§ Goal
Pull out every line of the items below that contains the word "each", matching its case exactly.

§ Records to process

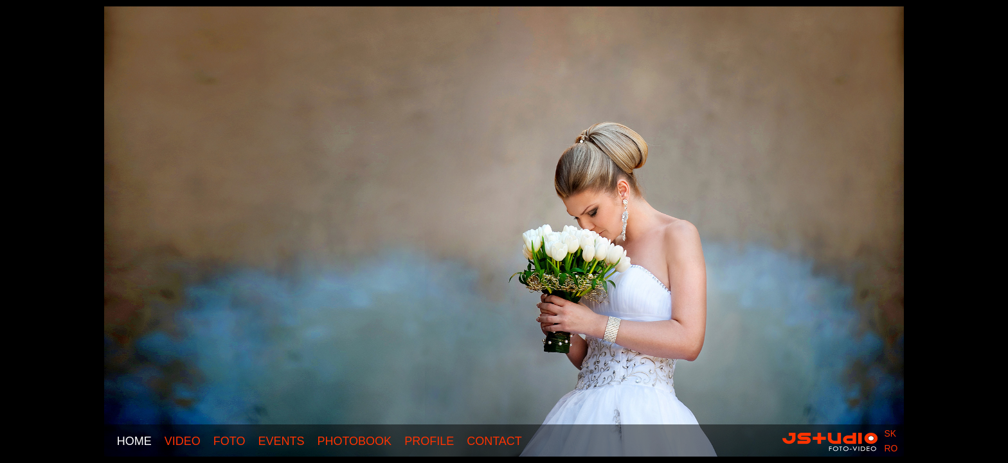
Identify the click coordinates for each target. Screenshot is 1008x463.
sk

...

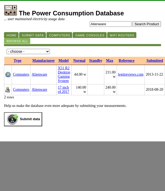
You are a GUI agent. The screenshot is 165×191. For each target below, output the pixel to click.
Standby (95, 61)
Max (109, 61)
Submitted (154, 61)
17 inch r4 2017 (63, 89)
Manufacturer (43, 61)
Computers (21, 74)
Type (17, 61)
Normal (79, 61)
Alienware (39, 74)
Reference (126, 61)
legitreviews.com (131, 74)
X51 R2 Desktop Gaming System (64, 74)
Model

§ Exercise output
Identify the click coordinates for each target. Screenshot is 1008x463.
You are a GUI agent. The screenshot is 165×191. For each target below, output the pixel to click.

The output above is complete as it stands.